— Ты дала мне обещание, — сказал он.
— На твоем месте я бы не стала напоминать мне об этом.
Понимая, что он ничего не добьется, бодаясь с ваасанкой, Галаэрон воспользовался моментом, чтобы успокоиться, и успокоить свою тень, которая шептала мрачные предупреждения об искренности угрозы, подразумеваемой в ее словах.
— Вала, мне нужно, чтобы ты осталась.
— У тебя забавный способ показать это, и я говорю не только о том, что ты сказал у мифаллара — сказала она. — Ты обращаешься со мной, как с какой-то девкой, которую можно снять за пару медяков, а со всеми остальными – как с домашней прислугой. Мне это не очень нравится.
Возмущение, которое Галаэрон почувствовал в своей тени, быстро сменилось холодным гневом, чем-то более тонким и хитрым. Он поймал себя на том, что кивает и смотрит в землю.
— Ты права — услышал он собственный голос. — Я должен принести тебе извинения.
Вала подняла бровь и ничего не сказала.
— И я принесу их тебе в свое время — сказал Галаэрон.
Его тень не позволила ему сказать, что он сожалеет. Он действительно хотел, но это были не те слова, которые сорвались с его губ. — И в нужном месте.
Вала нахмурилась.
— Сейчас все в порядке.
Галаэрон покачал головой.
— Нет, когда мы выберемся из этого проклятого города.
У Валы отвисла челюсть. — Ты хочешь уйти?
— Как можно скорее.
Галаэрон сел рядом с ней. Он чувствовал себя немного больным внутри, потому что слова были только тем, что его тень знала, что Вала хотела услышать, но что было плохого, на самом деле? Если Теламонт не окажет небольшую услугу, например, не оставит Валу в анклаве, то Галаэрон готов уйти.
— Мы начнем планировать после обеда и уйдём, как только соберем все необходимое, — сказал он.
Малик поднялся так быстро, что опрокинул тарелку.
— Уйти? А как же твое обучение?
— Насколько я могу судить, — сказала Вала, — Теламонт меньше заинтересован в том, чтобы научить Галаэрона контролировать свою тень, чем в том, чтобы превратить его в орудие Анклава Шейдов. Ему становится хуже, а не лучше, мы все это видим.
— Я этого не видел! — Малик попытался остановиться, но лицо его исказилось, и он продолжил:
— За исключением, конечно, того, что я имею в виду под «лучше», во многом зависит от текущих потребностей Единого.
— Не может быть никаких сомнений в том, что говорит Вала — сказал Арис. — Галаэрон обращается ко злу.
— Ну и что с того? — спросил Малик. Он повернулся, чтобы обратиться непосредственно к Галаэрону.
— Ты забыл Эвереску?
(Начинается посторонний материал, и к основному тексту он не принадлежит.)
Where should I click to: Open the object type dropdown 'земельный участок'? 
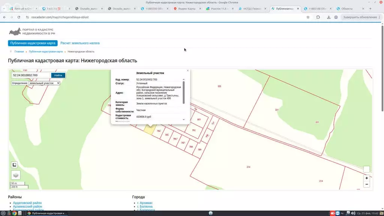click(44, 83)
Теламонту нужны знания в твоей голове, чтобы победить фаэриммов.
— Необходимость не может быть настолько велика, — возразила Вала, — иначе он не отодвинул бы анклав так далеко от линии фронта.
— Ты не можешь этого знать ... Хотя в пользу твоих доводов можно сказать многое. — Малик поморщился от проклятия, которое заставило его добавить эту последнюю часть, затем попробовал другую тактику. — Даже если нужда не велика, есть подразумеваемая сделка. Если ты покинешь шадовар, зачем им защищать Эвереску?
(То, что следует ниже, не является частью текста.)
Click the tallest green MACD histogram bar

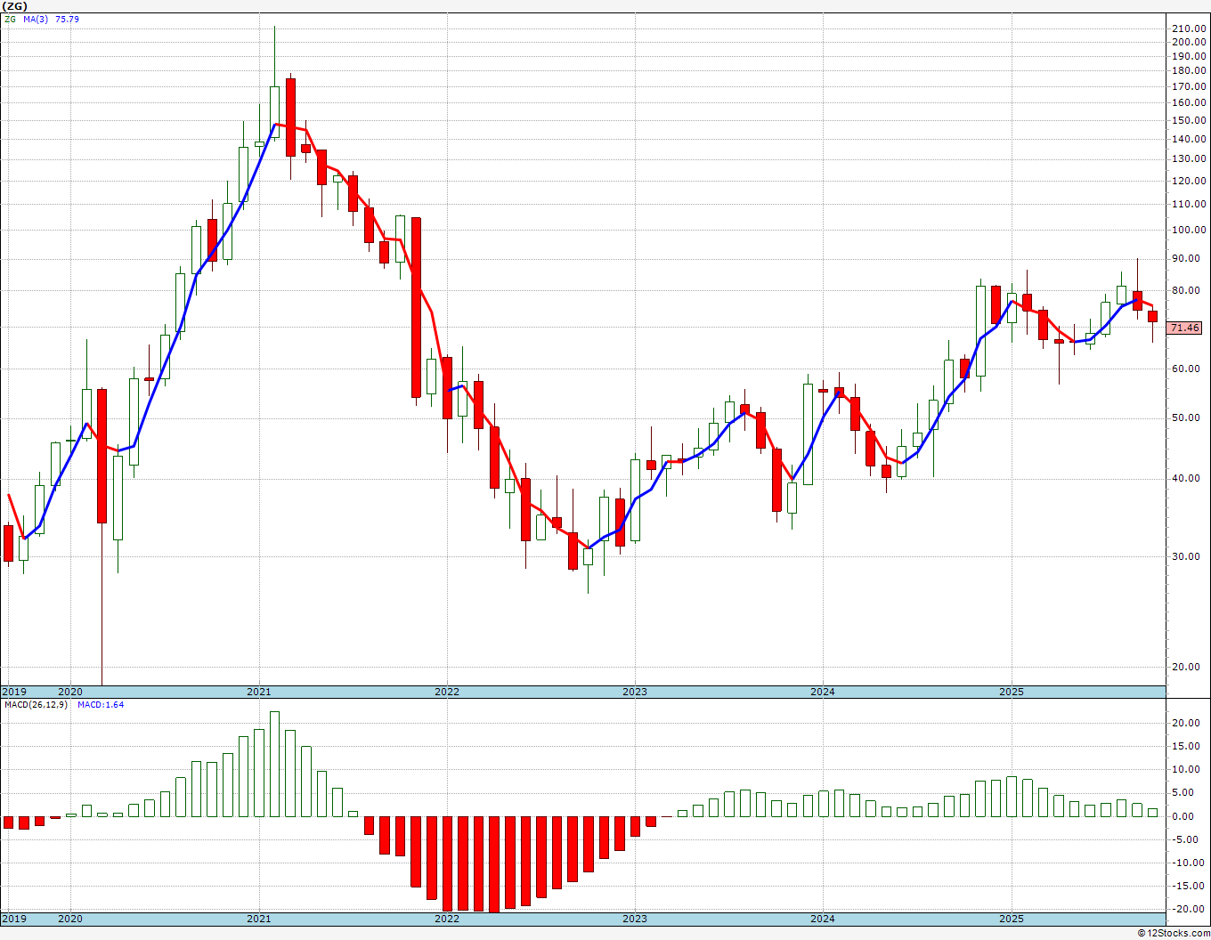click(274, 764)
— Не думаю, что действия Галаэрона так или иначе повлияют на шадовар,
— сказал Арис. Он выпрямился и заговорил еще более задумчиво, чем обычно. — Шадовары служат шадоварам во всем. Они будут защищать Эвереску, потому что это лучший способ уничтожить своих врагов.
— Неужели здесь никто не может позволить человеку высказывать свои доводы, не испортив их логикой и здравым смыслом? — спросил Малик. Кипя от злости, он принялся трясти в Галаэрона ножкой жареной птицы.
— А кто это «мы»? Я никуда не пойду.
— Ты пойдёшь, — настаивал Галаэрон, смутно чувствуя себя преданным. — Как ты думаешь, Хадрун позволит тебе остаться в этом уютном доме после того, как мы уедем? Ты здесь только потому, что я здесь.
Малик выпрямился во весь рост, который был лишь немного выше гнома.
— У меня есть собственные средства — сказал он. — И даже если они подведут меня, я и раньше жил в трущобах, когда служба Единому требовала этого ... или, когда я не мог позволить себе ничего лучшего.
— И это нравится тебе больше нашей компании? — спросил Арис. — Друг мой, я не понимаю.
Малик вздохнул.
— Мне это совсем не нравится. Вы лучшие друзья, которых я когда-либо знал ... по крайней мере, не платя. — Лицо его потемнело, глаза-бусинки поймали Руху, когда она вернулась во двор с кружкой и тарелкой для Галаэрона.